Katarzyna Cichopek zaistniała w show biznesie jesienią 2005 roku. Przepustką do kariery okazał się dla niej udział w 2. edycji „Tańca z gwiazdami”. Widzowie z zapartym tchem kibicowali rodzącej się na parkiecie miłości, która połączyła ją w jej tanecznym partnerem Marcinem Hakielem. Ich finałowy taniec oglądało blisko 8 milionów widzów. Krótko potem Cichopek otrzymała tytuł „Viva Najpiękniejszej” i była tak rozchwytywana, że z planu na plan musiała latać helikopterem. 

Reklama

Chociaż Cichopek przez całe swoje dorosłe życie nie stroniła od aktywności, a swego czasu jej treningi taneczne z mężem, publikowane na płytach CD sprzedawały się jak świeże bułeczki, to długo nie mogła pozbyć się łatki „Pyzy”

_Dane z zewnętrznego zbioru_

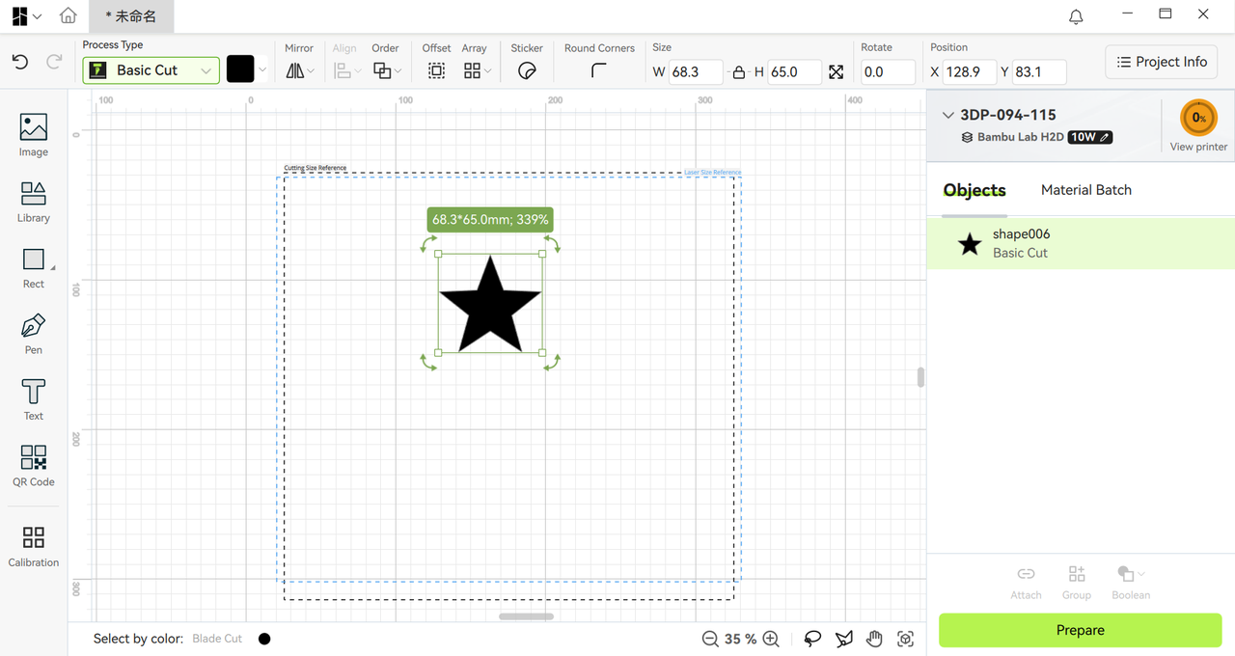Viewport: 1235px width, 656px height.
Task: Open the Library panel
Action: tap(33, 202)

W końcu  rok temu postanowiła ostro wziąć się za siebie i przypilnować diety i ćwiczeń. Nie zdecydowała się na żadną dietę cud, ani post, odchudzający w kilka tygodni, za to zagrożony dużym prawdopodobieństwem efektu jo jo. Postanowiła chudnąć wolniej, za to racjonalnie. Jak wynika ze zdjęć, jakie zamieszcza na Instagramie, regularnie gości na siłowni, zmieniła także nawyki żywieniowe. Rok temu wzięła nawet udział w obozie kondycyjnym organizowanym przez Annę Lewandowską

W końcu ujawniła rezultat. Ze zdjęcia, które zamieściła na Instastory, wynikało, że jej waga spadła poniżej 50 kilogramów. Są jednak sprawy, których nie da się przeskoczyć…

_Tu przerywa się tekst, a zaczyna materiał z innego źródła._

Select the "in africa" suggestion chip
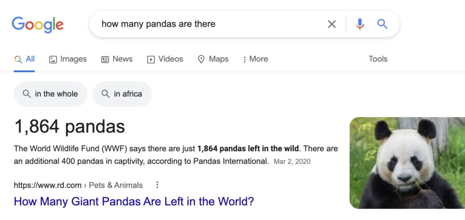click(122, 94)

Katarzyna Cichopek dodaje sobie wzrostu

Jak wie każdy, kto oglądał jakikolwiek pokaz mody, ubrania najlepiej prezentują się na wysokich modelkach. W świecie modelingu za absolutne minimum uważa się 174 cm wzrostu. Chociaż świat mody przechodzi właśnie rewolucję i zaprasza na wybieg modelki w różnym wieku i rozmiarach, to kwestia wzrostu pozostaje, przynajmniej na razie, niezmienna. 

Cichopek doskonale o tym wie i ima się różnych sposobów, by dodać sobie kilka centymetrów do 158, którymi została obdarowana przez naturę. 

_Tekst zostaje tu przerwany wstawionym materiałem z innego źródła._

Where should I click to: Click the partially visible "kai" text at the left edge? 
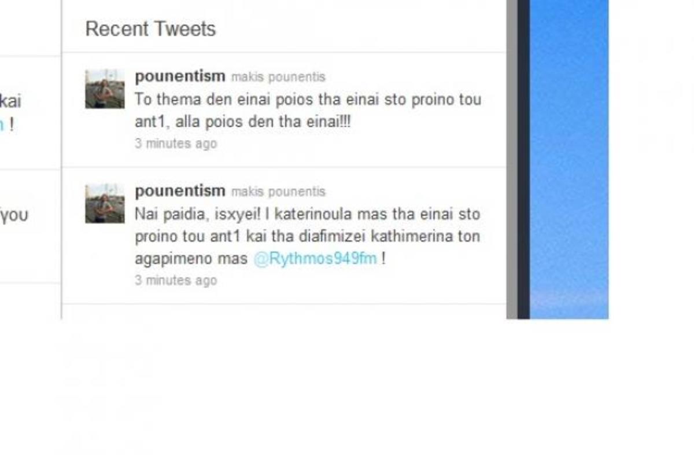10,102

Ostatnio jednak trochę przesadziła. Patrząc na relację z sesji w niebotycznie wysokich szpilkach, którą zamieściła na Instagramie, można poczuć zimny dreszcz przechodzący po kręgosłupie. Nie wiadomo, czy Katarzynie też przeszedł, a powinien, bo kręgosłupy raczej kiepsko znoszą szpilki tej wysokości, nie wspominając już o stopach. 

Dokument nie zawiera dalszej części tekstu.